◆ Set task: Switch every "icon" in the lines below to "button", keep everything else unchanged, and leave the pictures out.

◆ Data supplied:
======

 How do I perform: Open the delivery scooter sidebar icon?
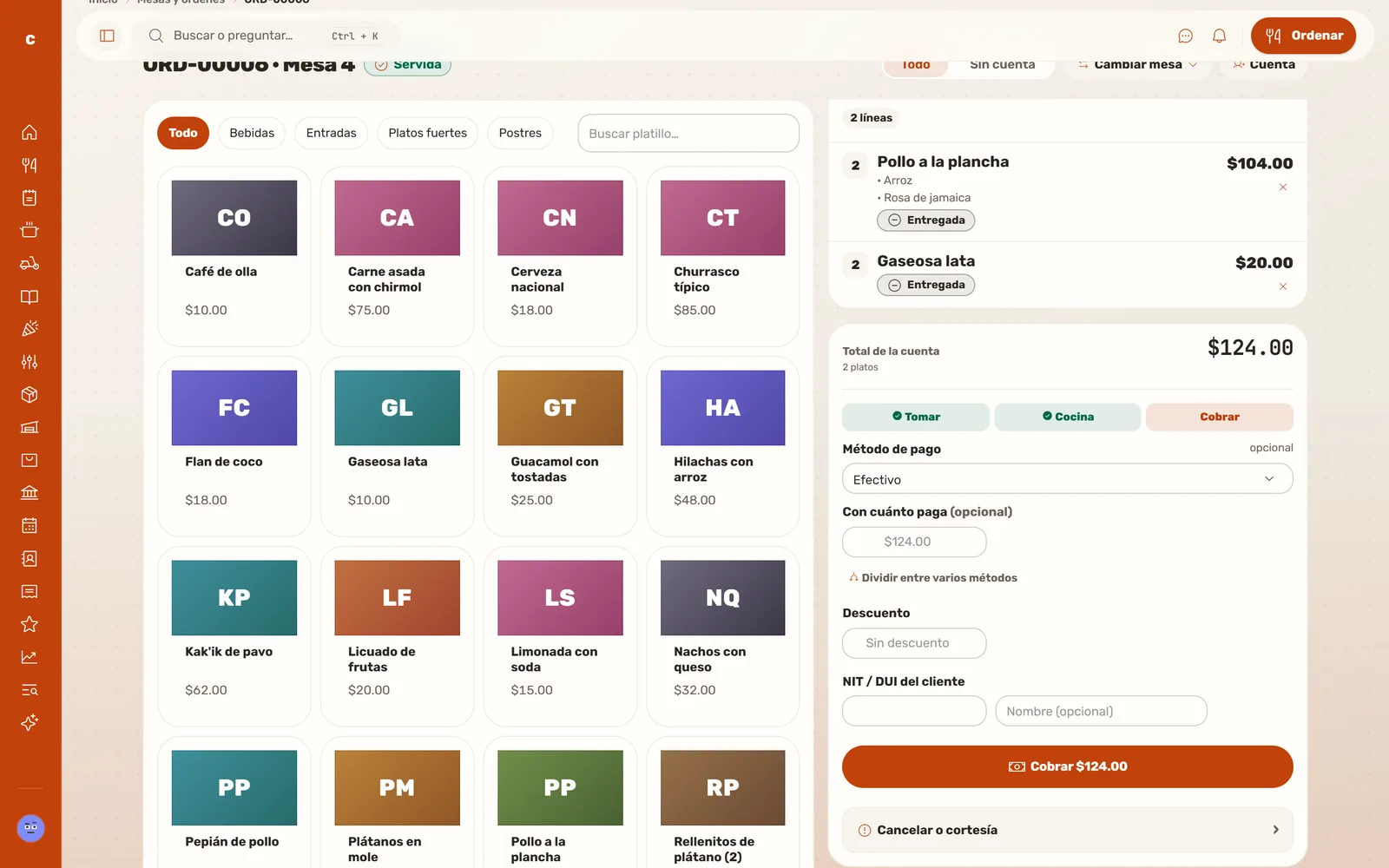pyautogui.click(x=30, y=263)
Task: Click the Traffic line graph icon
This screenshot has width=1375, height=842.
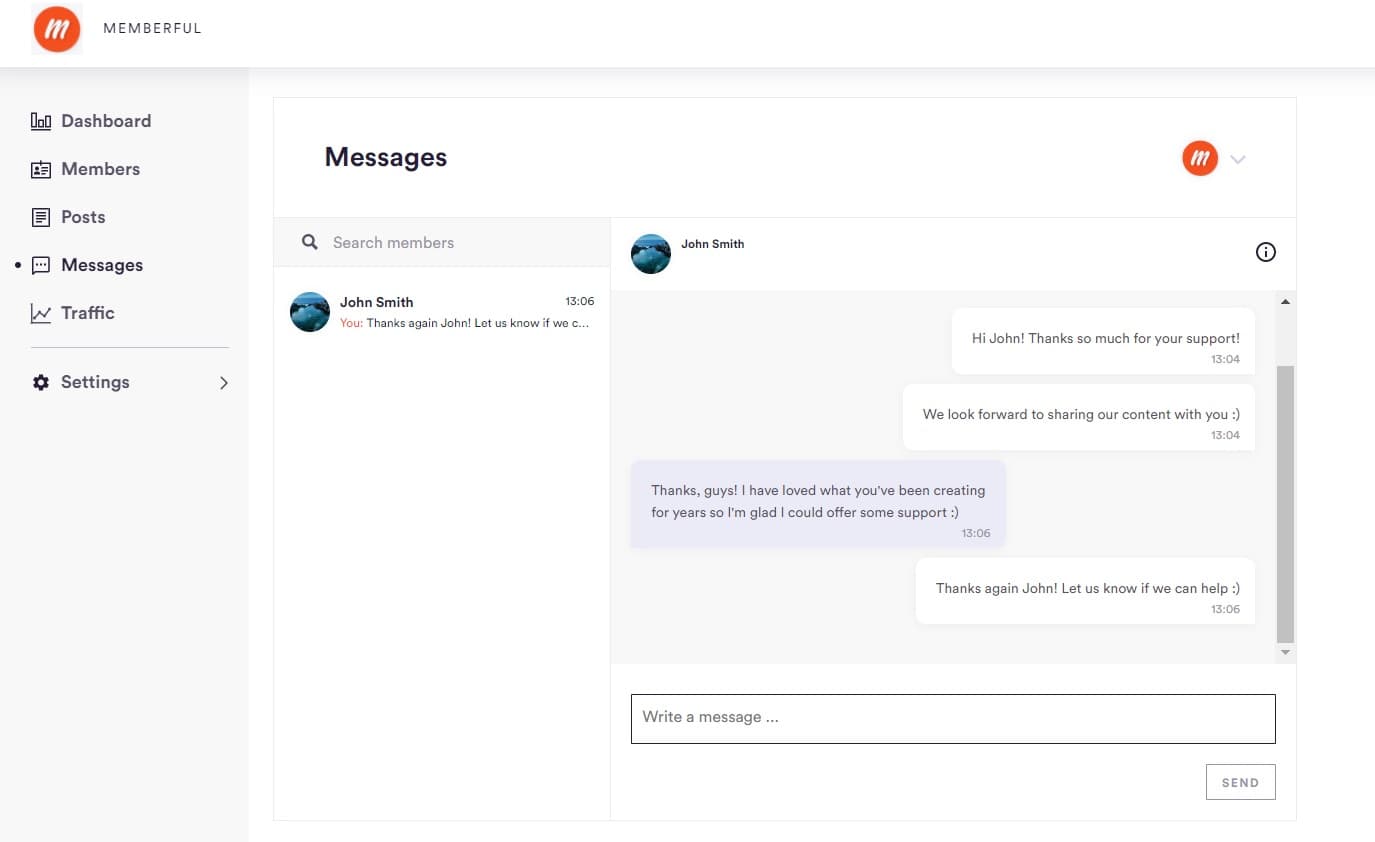Action: (x=41, y=313)
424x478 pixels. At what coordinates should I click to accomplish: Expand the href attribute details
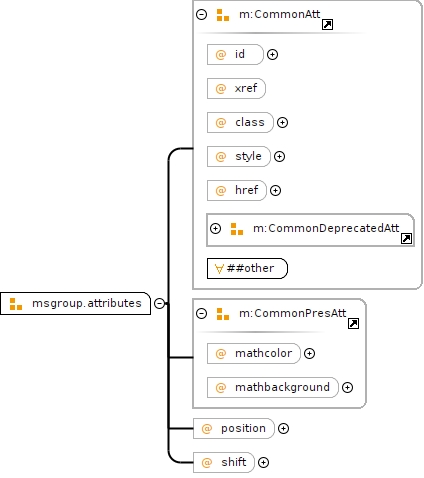click(275, 190)
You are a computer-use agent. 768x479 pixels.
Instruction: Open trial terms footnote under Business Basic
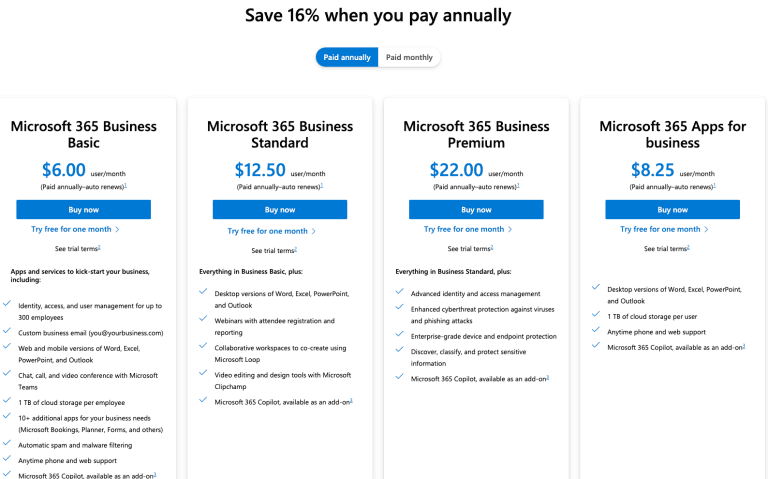pos(99,247)
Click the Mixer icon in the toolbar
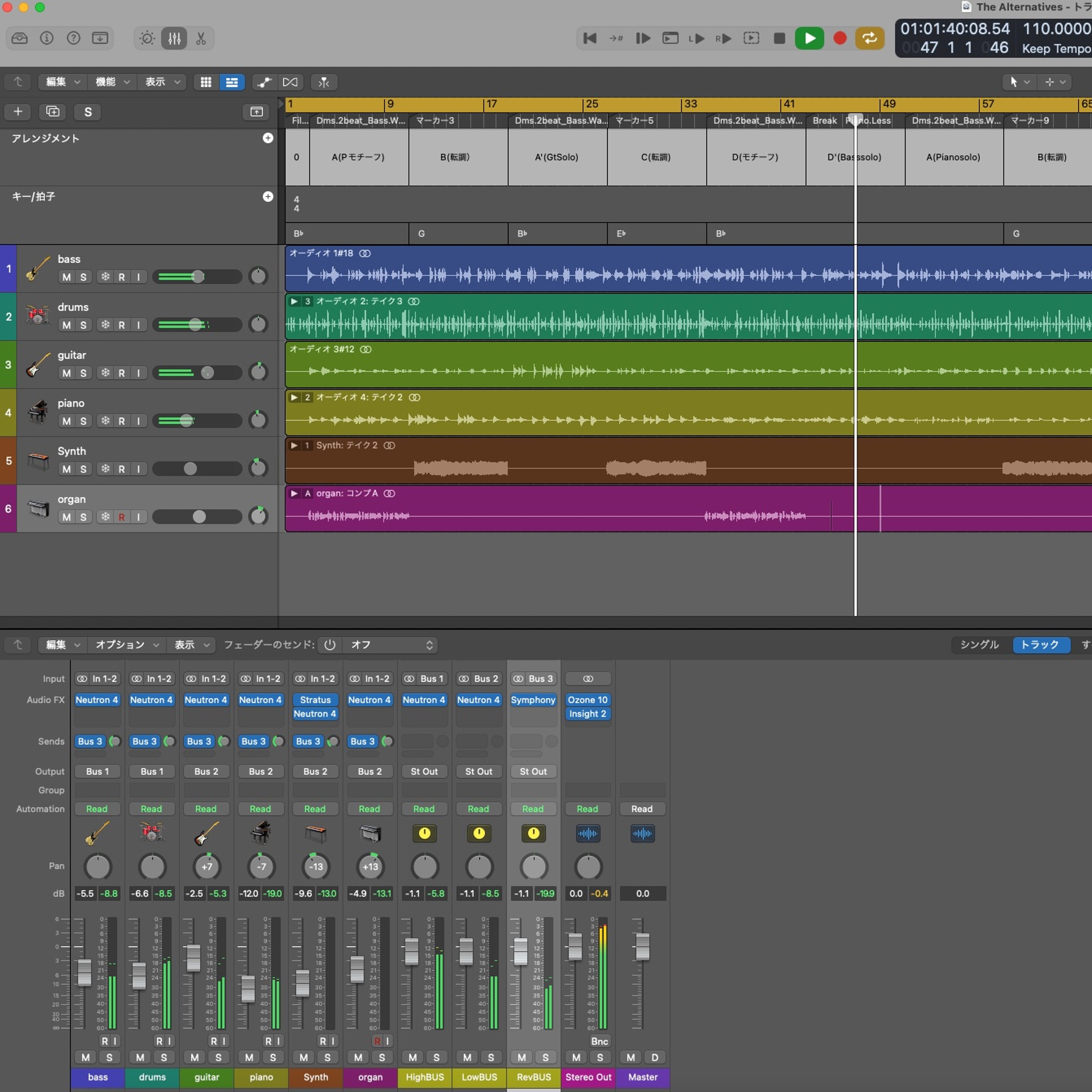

======

◆ Output for this task:
 How do I perform: Open the delivery scooter sidebar button?
pyautogui.click(x=30, y=263)
Task: Click the Traffic line graph button
This screenshot has width=1375, height=842.
Action: (x=41, y=313)
424x478 pixels. At what coordinates should I click to accomplish: Expand the href attribute details
click(275, 190)
You are a computer-use agent. 768x479 pixels.
Instruction: Open trial terms footnote under Business Basic
pos(99,247)
Click the Mixer button in the toolbar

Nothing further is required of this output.